Liebe Kolleginnen und Kollegen, viele unter Ihnen sind oder waren aktive Kommunalpolitiker. Die Tatsache, dass immer mehr Kommunen nahezu handlungsunfähig sind, ist ein trauriger Fakt in unserem Land. Wenn Sie sich dann mit Bürgermeistern, Dezernenten, Stadträten oder wem auch immer vor Ort unterhalten und denen etwas zum Thema regionale Wirtschaftsförderung erzählen, wissen die oft nicht, ob sie weinen oder lachen sollen.

Deshalb noch zwei Punkte, über die wir nachdenken sollten.

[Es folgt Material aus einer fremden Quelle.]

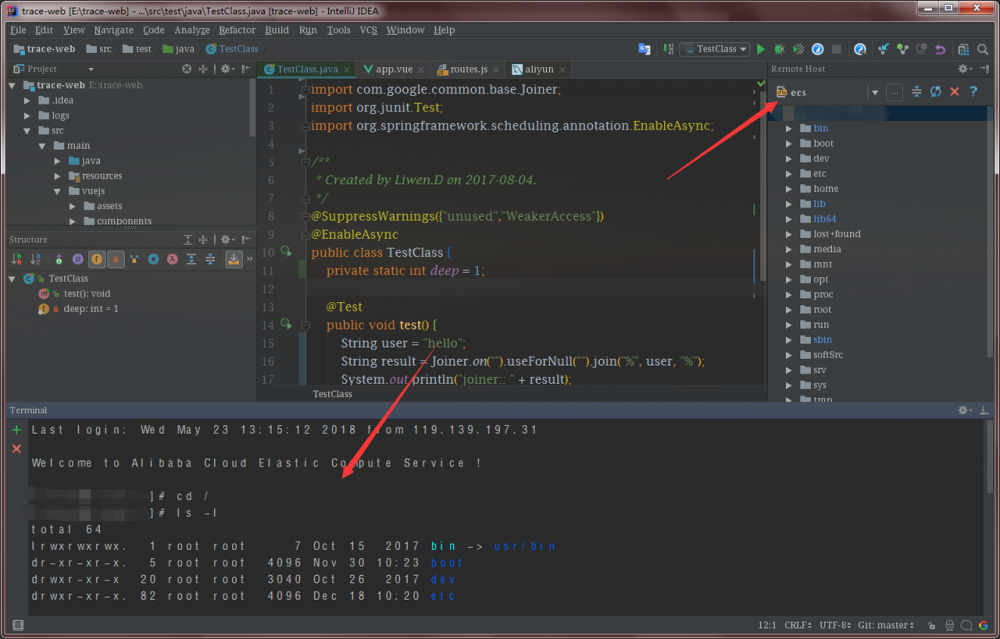
Task: Toggle Show Fields in Structure panel
Action: [x=97, y=258]
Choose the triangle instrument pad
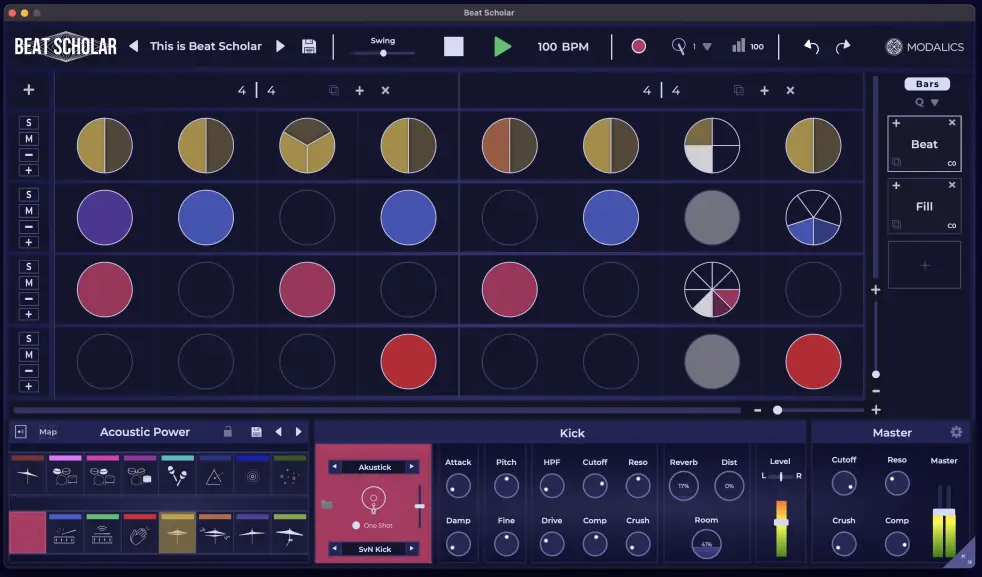This screenshot has width=982, height=577. (215, 477)
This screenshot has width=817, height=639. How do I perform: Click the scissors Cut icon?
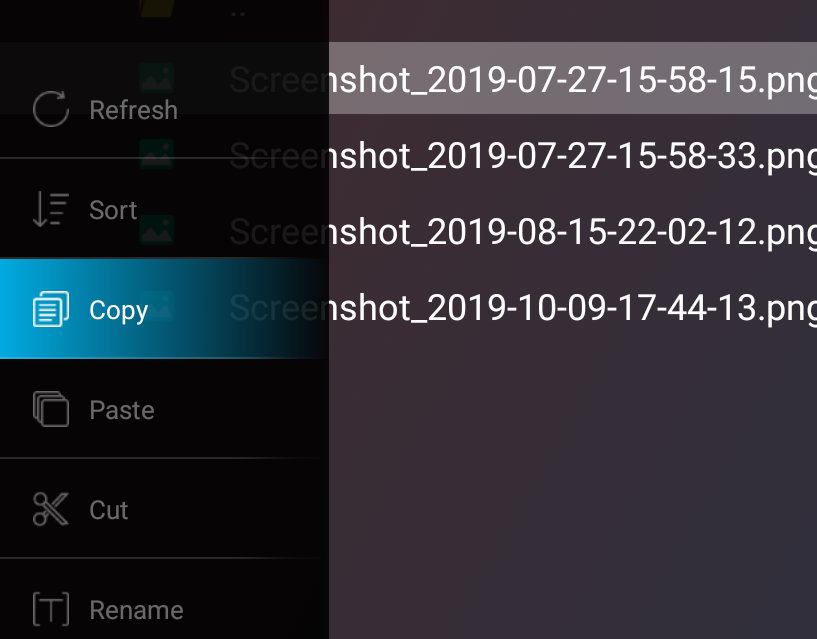pos(51,509)
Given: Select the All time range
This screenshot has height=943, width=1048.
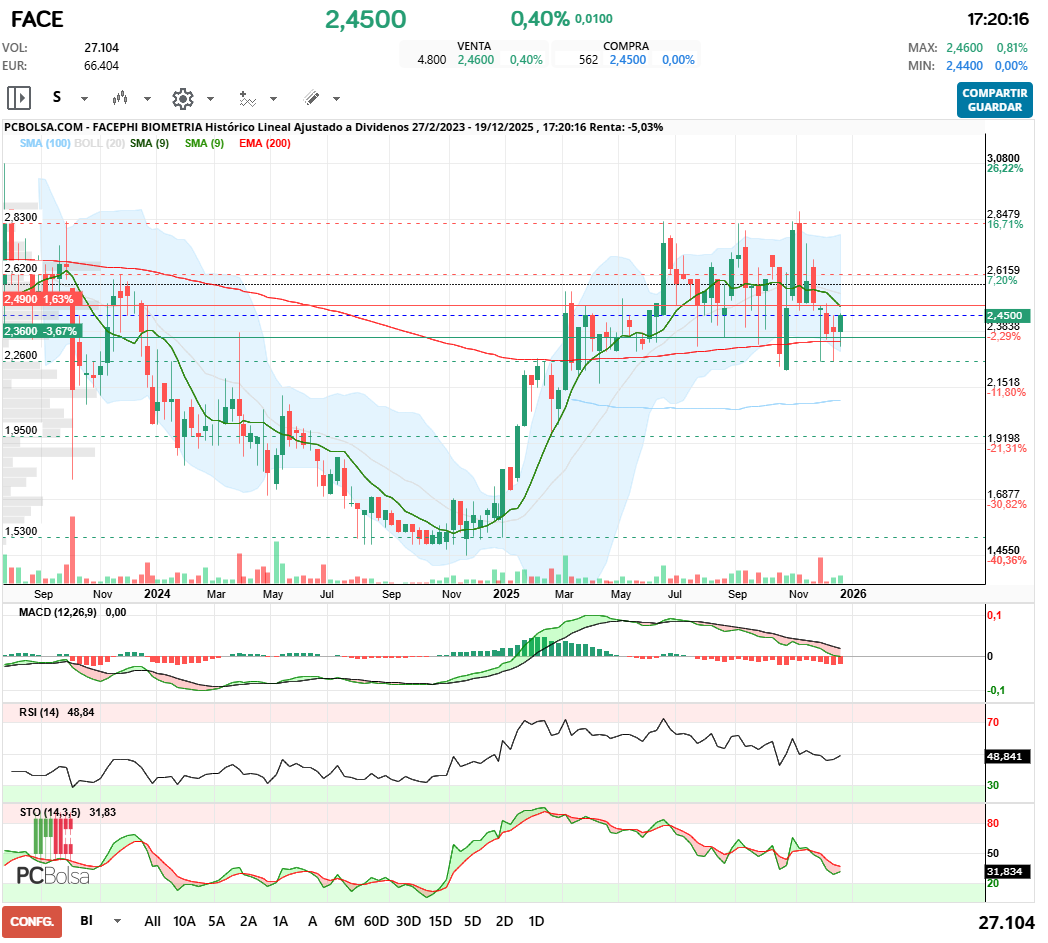Looking at the screenshot, I should [x=152, y=921].
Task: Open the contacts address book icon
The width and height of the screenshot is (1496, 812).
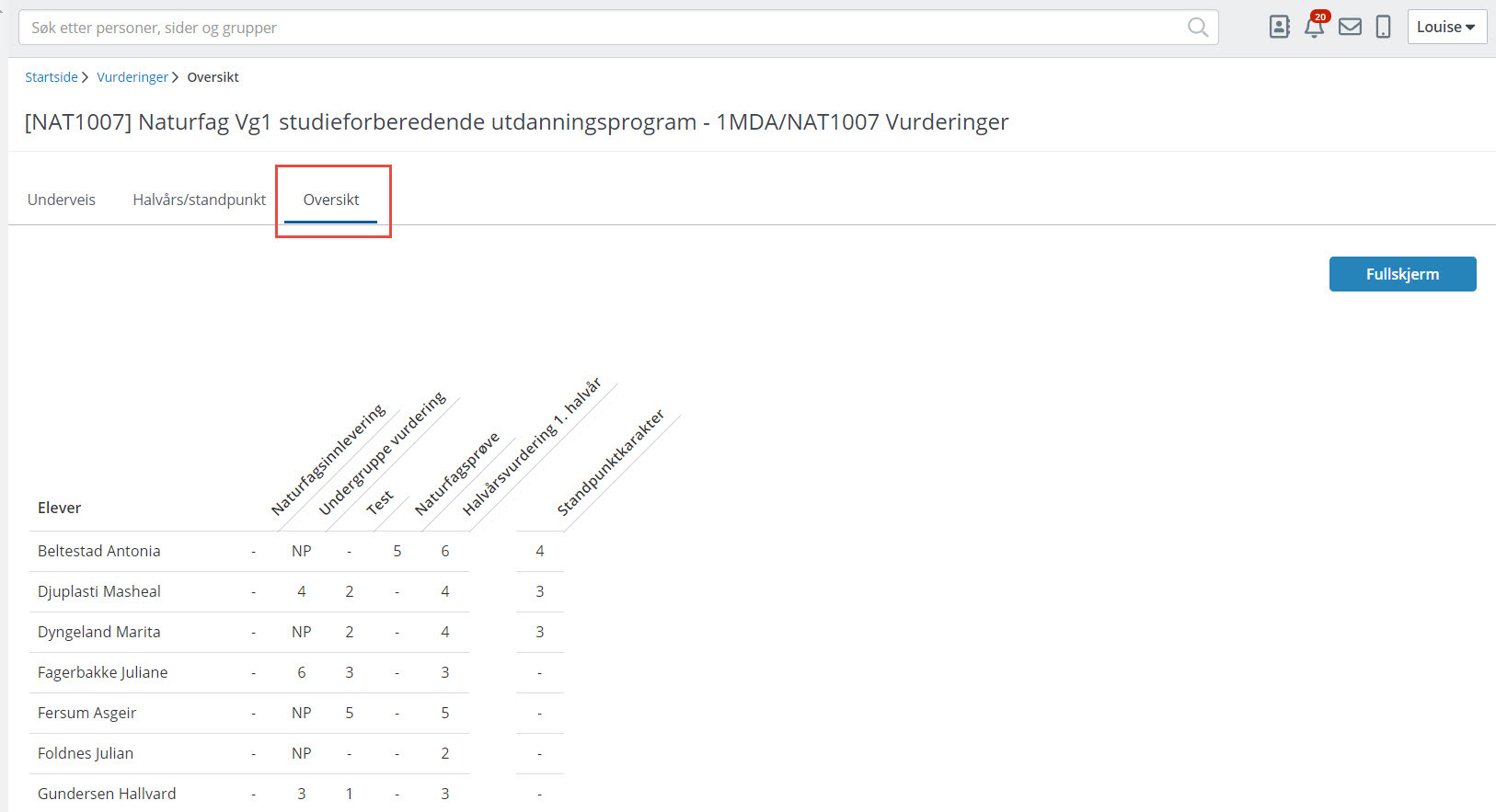Action: pyautogui.click(x=1279, y=27)
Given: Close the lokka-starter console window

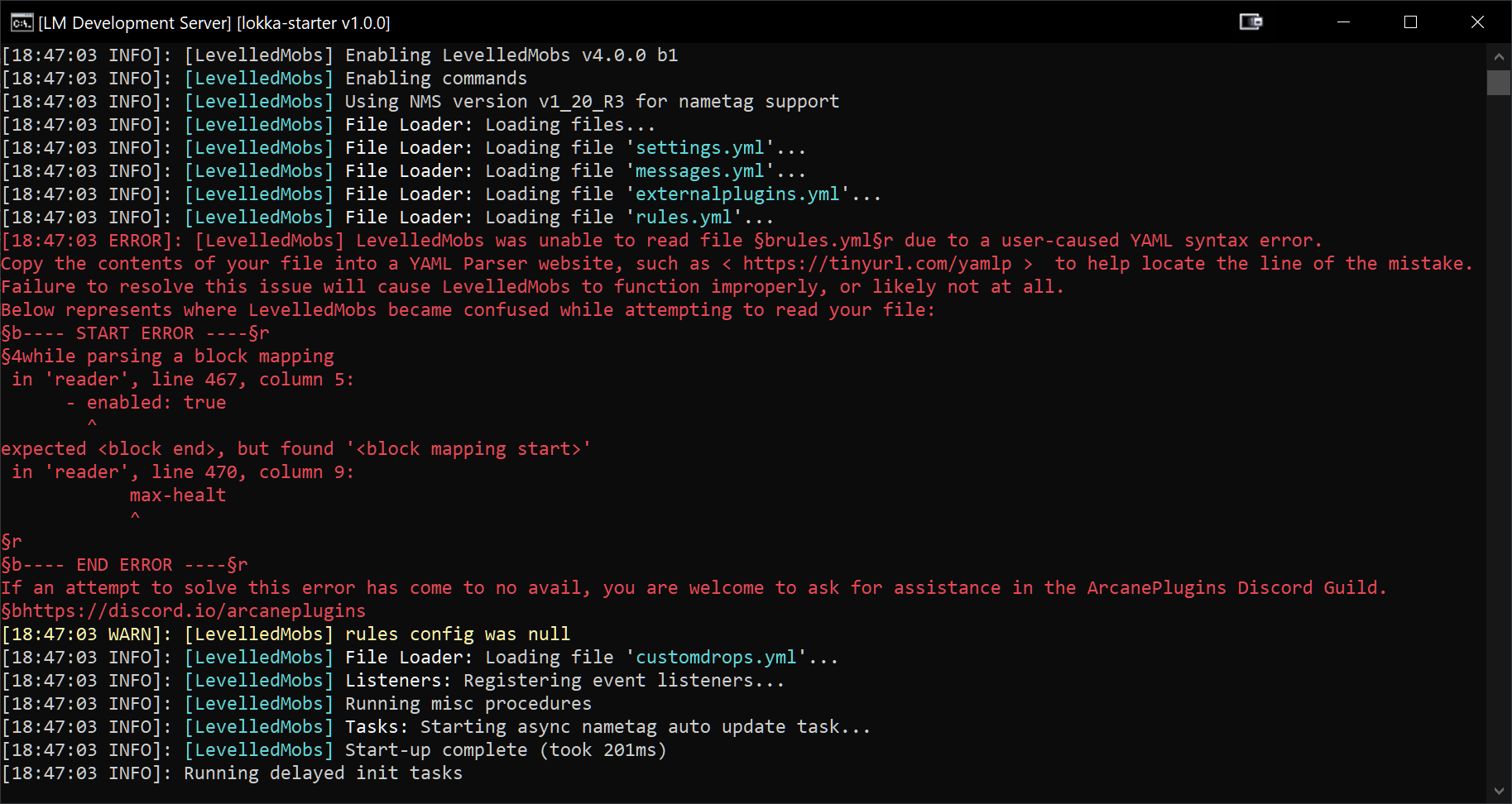Looking at the screenshot, I should pyautogui.click(x=1477, y=22).
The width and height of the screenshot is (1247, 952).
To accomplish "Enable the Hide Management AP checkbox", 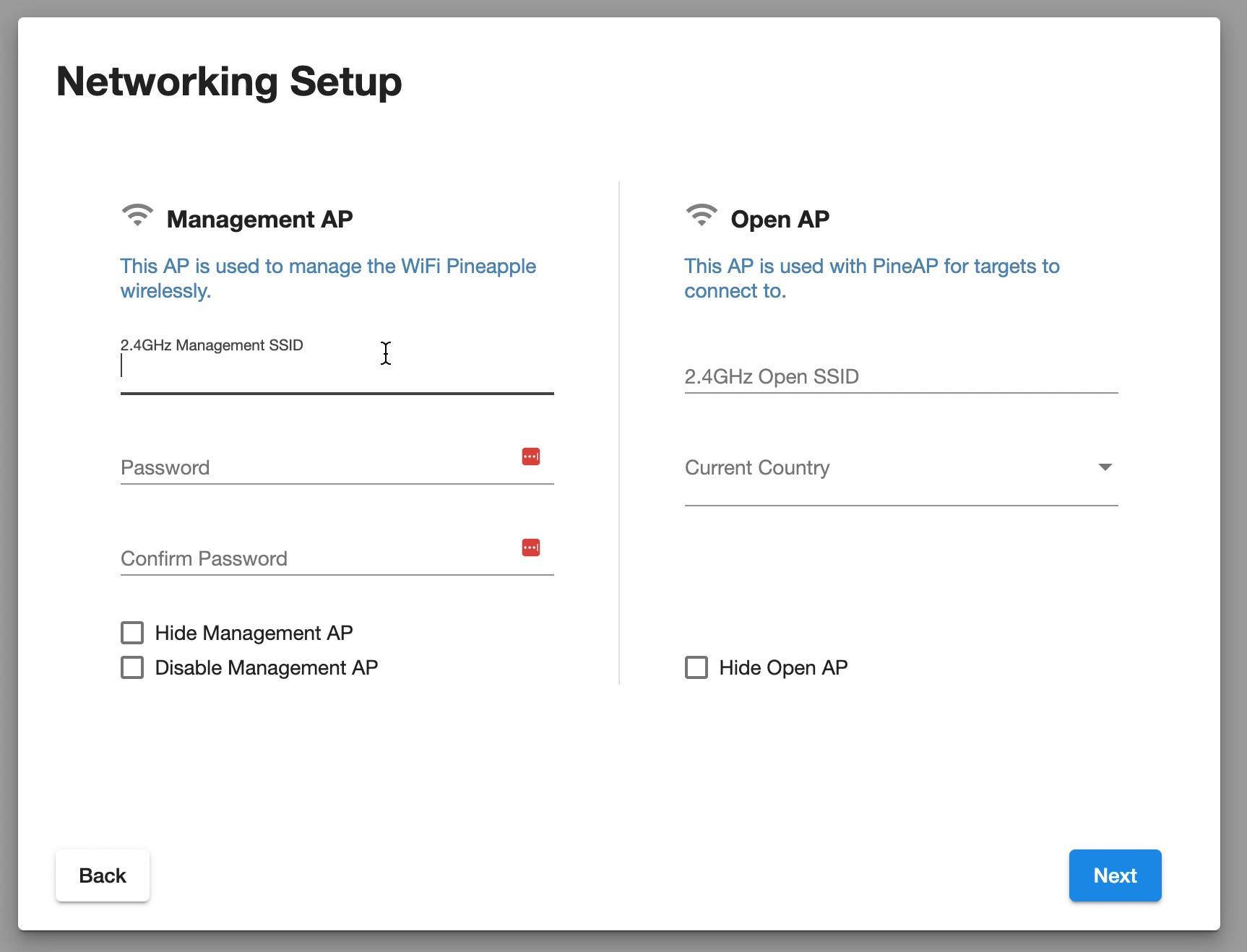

Erstens: Müssen Förderprogramme fast immer über die Länderebene laufen und können nicht den direkten Weg finden?

Zweitens: Warum werden Mittel häufig einfach nicht abgerufen? Wenn eine Kommune, die de facto zahlungsunfähig ist, bei einem Förderprogramm 20, 30 oder 50 Prozent Eigenanteil leisten muss, dann hat sich diese Frage für die Kommune leider Gottes oft von selbst erledigt. Dann ist Schicht im Schacht. Das ist ein unhaltbarer Zustand.

Vielen Dank. Glück auf!

(Beifall bei der LINKEN sowie des Abg. Bernhard Daldrup [SPD])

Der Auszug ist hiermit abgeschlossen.